PBS pbs sched Startup Fix After Reboot
Home > CentOS > CentOS 7.x > CentOS 7.x Rocks cluster 7.0 > CentOS 7.x Rocks Cluster OpenPBS pbs_sched Startup Fix After Reboot
CentOS 7.x Rocks Cluster OpenPBS pbs_sched Startup Fix After Reboot
Background: As per the Rocks cluster architecture, the master node has two hostnames:
- public hostname
- private hostname
In OpenPBS, all scheduler and node communication happens strictly through hostnames.
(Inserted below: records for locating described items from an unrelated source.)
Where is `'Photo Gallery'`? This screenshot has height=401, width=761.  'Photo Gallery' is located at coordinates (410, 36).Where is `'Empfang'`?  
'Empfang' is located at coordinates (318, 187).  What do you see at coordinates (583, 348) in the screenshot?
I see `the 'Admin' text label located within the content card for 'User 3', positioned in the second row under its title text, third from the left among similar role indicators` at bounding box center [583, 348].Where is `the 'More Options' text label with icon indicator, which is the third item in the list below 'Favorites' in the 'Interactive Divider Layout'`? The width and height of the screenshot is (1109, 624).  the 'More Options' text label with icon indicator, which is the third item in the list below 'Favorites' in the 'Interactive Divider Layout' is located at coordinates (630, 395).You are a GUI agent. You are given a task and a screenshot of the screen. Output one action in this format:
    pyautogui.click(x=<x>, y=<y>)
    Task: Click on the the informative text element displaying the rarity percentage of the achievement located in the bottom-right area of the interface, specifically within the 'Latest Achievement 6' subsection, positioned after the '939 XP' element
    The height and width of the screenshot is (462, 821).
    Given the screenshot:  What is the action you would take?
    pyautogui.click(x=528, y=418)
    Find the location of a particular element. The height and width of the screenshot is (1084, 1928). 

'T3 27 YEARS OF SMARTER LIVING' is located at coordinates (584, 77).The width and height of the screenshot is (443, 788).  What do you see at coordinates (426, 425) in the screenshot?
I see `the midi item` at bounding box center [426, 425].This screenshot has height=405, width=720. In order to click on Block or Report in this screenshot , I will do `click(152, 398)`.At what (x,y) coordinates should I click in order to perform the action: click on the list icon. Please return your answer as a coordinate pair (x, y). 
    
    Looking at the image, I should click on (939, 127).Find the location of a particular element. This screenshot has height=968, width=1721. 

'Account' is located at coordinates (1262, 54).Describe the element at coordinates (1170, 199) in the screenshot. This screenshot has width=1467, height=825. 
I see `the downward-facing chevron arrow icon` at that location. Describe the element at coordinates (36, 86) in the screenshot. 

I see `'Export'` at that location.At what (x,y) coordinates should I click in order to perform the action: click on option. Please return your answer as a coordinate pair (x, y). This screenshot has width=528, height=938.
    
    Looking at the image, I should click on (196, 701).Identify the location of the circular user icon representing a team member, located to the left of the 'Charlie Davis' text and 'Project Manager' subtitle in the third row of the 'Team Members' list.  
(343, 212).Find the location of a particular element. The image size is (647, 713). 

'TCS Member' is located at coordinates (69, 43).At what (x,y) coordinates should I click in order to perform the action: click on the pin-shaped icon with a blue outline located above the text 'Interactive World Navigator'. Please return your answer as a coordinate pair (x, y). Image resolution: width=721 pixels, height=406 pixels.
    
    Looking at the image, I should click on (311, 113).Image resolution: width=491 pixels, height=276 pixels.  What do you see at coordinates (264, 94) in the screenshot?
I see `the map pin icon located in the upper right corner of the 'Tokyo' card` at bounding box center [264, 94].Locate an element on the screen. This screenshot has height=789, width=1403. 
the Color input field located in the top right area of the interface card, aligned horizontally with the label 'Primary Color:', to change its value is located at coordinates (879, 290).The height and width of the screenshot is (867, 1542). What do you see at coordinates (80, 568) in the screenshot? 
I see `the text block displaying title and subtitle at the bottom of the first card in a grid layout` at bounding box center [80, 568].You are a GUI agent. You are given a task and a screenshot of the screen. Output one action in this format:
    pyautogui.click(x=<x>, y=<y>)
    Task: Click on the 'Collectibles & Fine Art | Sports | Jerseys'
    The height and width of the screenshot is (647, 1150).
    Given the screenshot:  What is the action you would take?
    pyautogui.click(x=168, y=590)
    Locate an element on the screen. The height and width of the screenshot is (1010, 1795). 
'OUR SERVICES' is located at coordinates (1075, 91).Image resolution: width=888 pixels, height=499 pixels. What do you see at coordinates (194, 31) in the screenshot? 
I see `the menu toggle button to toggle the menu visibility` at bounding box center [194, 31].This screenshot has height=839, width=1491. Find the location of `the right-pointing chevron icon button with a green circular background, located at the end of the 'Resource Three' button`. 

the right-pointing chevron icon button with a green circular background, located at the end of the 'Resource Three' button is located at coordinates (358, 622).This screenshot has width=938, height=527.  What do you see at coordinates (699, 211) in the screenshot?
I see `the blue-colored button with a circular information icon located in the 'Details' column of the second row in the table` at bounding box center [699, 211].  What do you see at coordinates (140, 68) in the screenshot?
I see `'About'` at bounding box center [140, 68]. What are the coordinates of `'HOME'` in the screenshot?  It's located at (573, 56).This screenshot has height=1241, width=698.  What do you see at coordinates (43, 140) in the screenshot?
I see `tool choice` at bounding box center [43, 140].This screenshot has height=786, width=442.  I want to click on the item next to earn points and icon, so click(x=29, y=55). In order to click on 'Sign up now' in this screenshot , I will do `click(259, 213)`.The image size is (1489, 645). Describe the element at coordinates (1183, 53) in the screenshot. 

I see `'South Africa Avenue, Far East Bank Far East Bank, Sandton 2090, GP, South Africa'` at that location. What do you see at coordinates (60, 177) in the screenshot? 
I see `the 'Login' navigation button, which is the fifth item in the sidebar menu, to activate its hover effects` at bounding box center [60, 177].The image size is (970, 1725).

OpenPBS must be configured to use the private hostname for proper communication with compute nodes.
Issue Description: Whenever the Rocks master node is restarted:
- The OpenPBS service starts automatically
- The pbs_sched daemon starts using the public hostname
- As a result, PBS jobs remain in the Q (Queued) state and do not start executing
To resolve this, the pbs_sched service must be started explicitly using the private hostname.
Step 1: Configure Scheduler Clientfile on Master
Since the master node is typically used as a PBS client for job submission, configure the scheduler clientfile.
Edit the clientfile:
vim /var/spool/pbs/sched_priv/clientfile
Add the private hostname of the master node:
$clienthost <private-master-hostname>
Step 2: Stop the Incorrectly Running pbs_sched
Login to the Rocks master node and identify the running scheduler process:
ps aux | grep pbs_sched
Kill the scheduler process:
kill -9 <process-id>
OR kill all scheduler processes:
killall -9 pbs_sched
Step 3: Start pbs_sched Using Private Hostname
Start the PBS scheduler explicitly with the configured clientfile:
/opt/pbs/sbin/pbs_sched -c /var/spool/pbs/sched_priv/clientfile
Result: The scheduler now binds to the private hostname, and PBS jobs move from Q (Queued) to R (Running) state.
Step 4: Create Persistent Restart Script (Recommended)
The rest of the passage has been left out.